Mortgage firms “need to understand” key risk

Expert offers tips on how to fight back

Mortgage firms “need to understand” key risk

Earlier this month, some 200 US businesses were hit by a huge ransomware attack when hackers targeted Florida-based IT company, Kaseya.

It was only one of a number of major incidents in July, all thought to have been the work of the same Russia-linked gang - REvil.

The group is also thought to have been behind a $70 million-ransomware operation involving the cryptocurrency, Bitcoin. Victims were told they would be provided with a “universal decryptor” to unlock their files if they agreed to pay up.

Blue Sage Solutions chief security officer Stephen Lineberry is under no illusions about the seriousness of the ongoing threat of cyber criminals.

Speaking to MPA, he gave a stark warning: “This is a very business critical issue and needs to be understood at the highest level in companies - they need to understand the risk.”

Read more: Do you need to operate in the cloud?

Although REvil has since disappeared from the internet, it is not the only criminal gang causing chaos to US firms.

And if you thought the mortgage industry was immune to such attacks, think again.

Two weeks ago, ransomware attackers hit cloud services provider Cloudstar, preventing an indeterminate number of loans from closing.

Lineberry was asked if the mortgage industry was failing to take ransomware threats seriously, and whether it was enough to implement Red Flags rules, obliging all lenders and brokers to include a written identity theft plan to prevent and mitigate such attacks.

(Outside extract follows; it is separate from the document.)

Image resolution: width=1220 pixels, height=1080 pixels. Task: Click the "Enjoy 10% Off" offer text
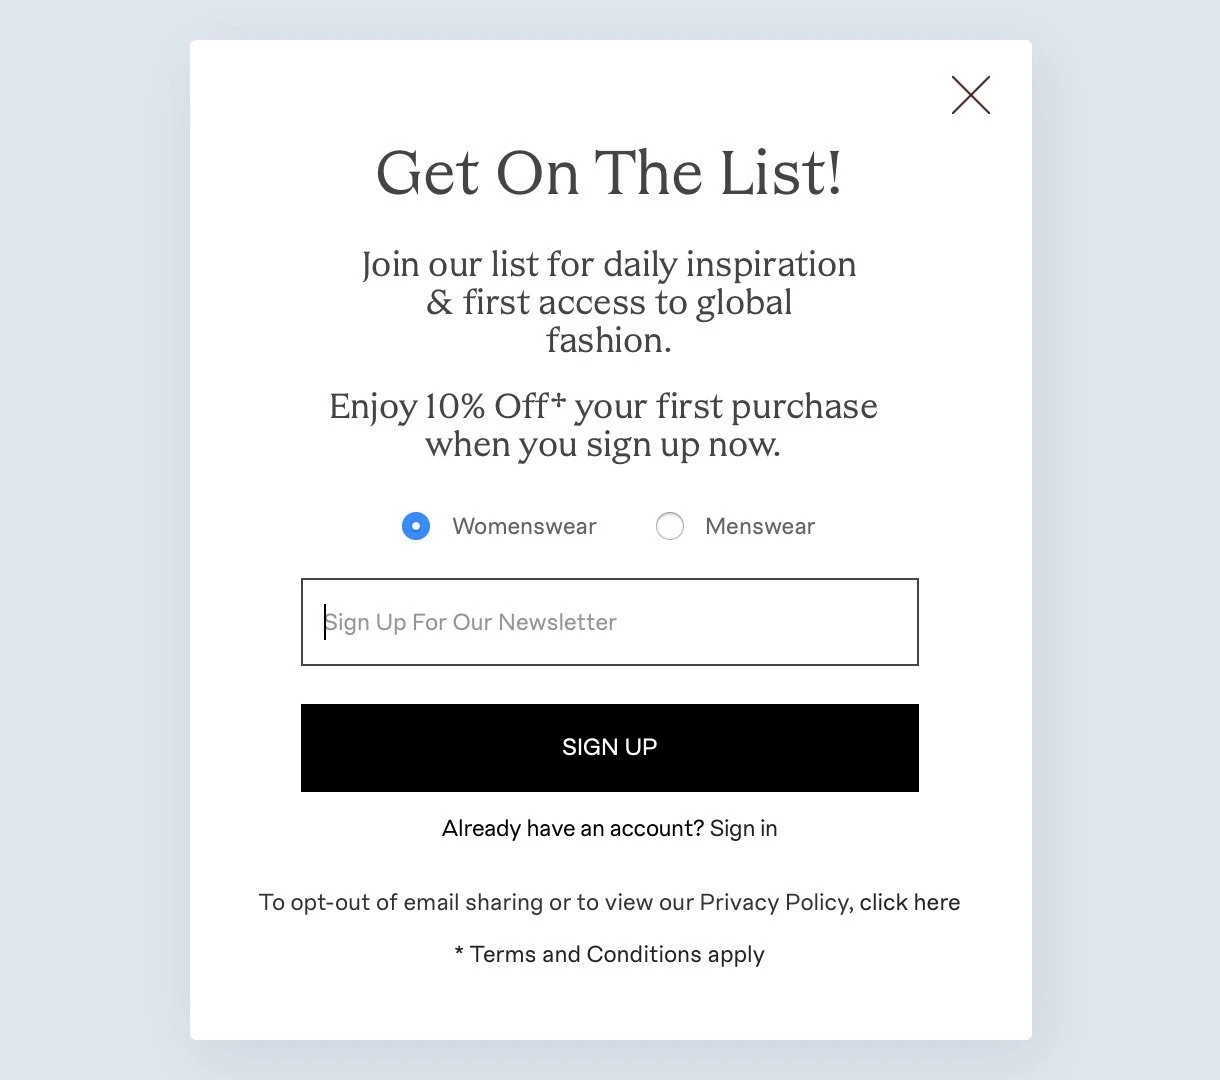pyautogui.click(x=438, y=407)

Read more: Yes, cyber attacks can affect originators

He said: “I can’t speak for what the industry is doing as a whole, because everyone’s going to be different. I think some are better than others. The ones that I think are probably doing the best are taking a two-pronged approach. One is doing everything you can to prevent (an attack).”

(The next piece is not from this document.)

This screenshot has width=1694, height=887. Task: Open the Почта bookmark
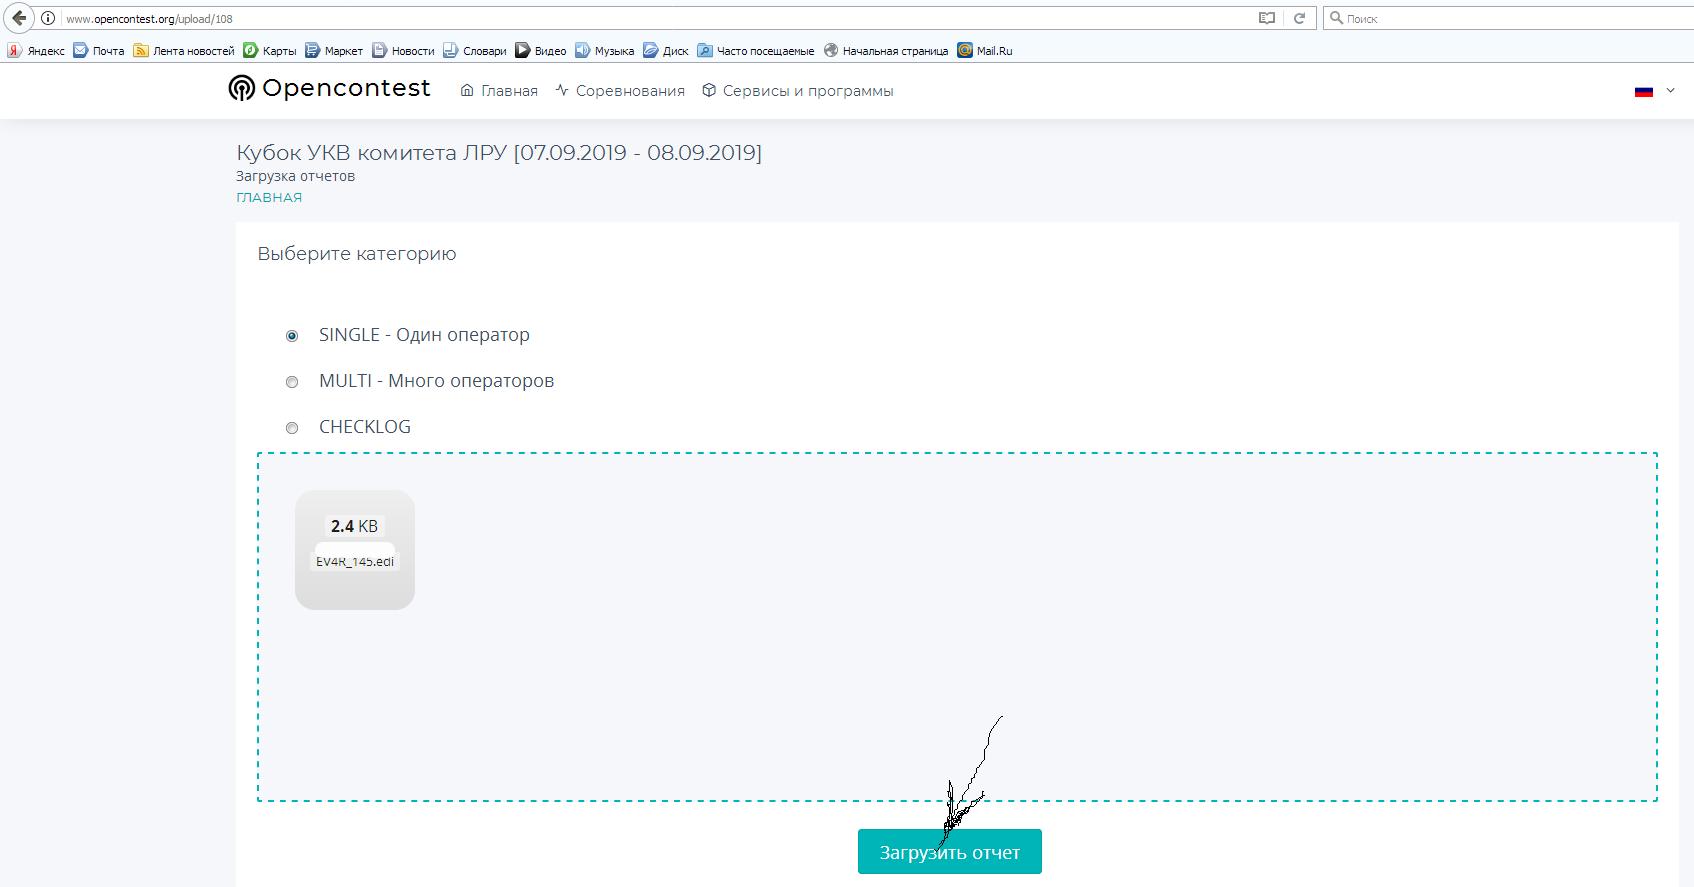click(99, 51)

He emphasized the importance of “always encrypting” data and to use high encryption rates and large key spaces to prevent hackers from being successful.

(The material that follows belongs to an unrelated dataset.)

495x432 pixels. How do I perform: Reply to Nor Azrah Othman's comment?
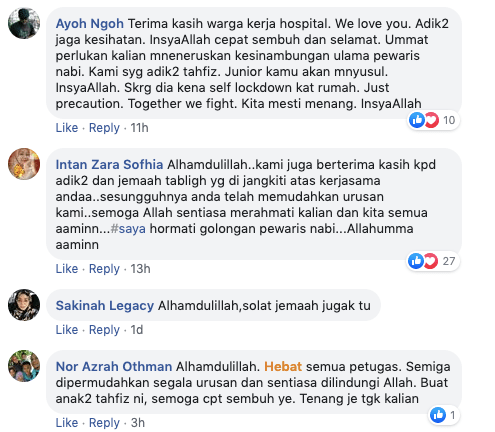[104, 423]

“The higher the encryption rate; the larger the key space; the harder it’s going to be (for hackers to get through),” he said.

He admitted that while firms “would never be able to prevent something entirely”, they could mitigate the worst impacts of a cyberattack by implementing what he called a recovery plan.

“If your countermeasures are circumvented, then the next level is (to ask) what can you do to recover? Are you capable of recovering? And the only way to know that is to have a recovery plan documented, updated and tested,” he stressed.

According to a recent global survey of more than 1,200 tech and cybersecurity firms, 61% of respondents said they had been affected by ransomware attacks in 2020, representing a 21% increase over the previous year.

The attacks caused an average loss of six working days to system downtime. More worryingly, 52% of the victims admitted they had paid their attackers’ ransom demands, but 34% of them never recovered their data.

Lineberry said: “Your key countermeasure is to maintain robust data backups, because that affects a lot of things. A ransomware attack is an attack on the availability, so if you’re not maintaining those backups, and you’re not putting them into a separate place where they need to be, then that is leaving you open to an attack on the availability of data.”

Vast improvements in technology over the last 15-or so years had given firms greater options in response to cyberattacks, but he hinted that no-one could afford to relax.

“Potentially, they can also attack your backup environment…and then you really run out of options at that point, other than recovering from the pain,” he said grimly, while adding that “we certainly don’t want to pay ransoms”.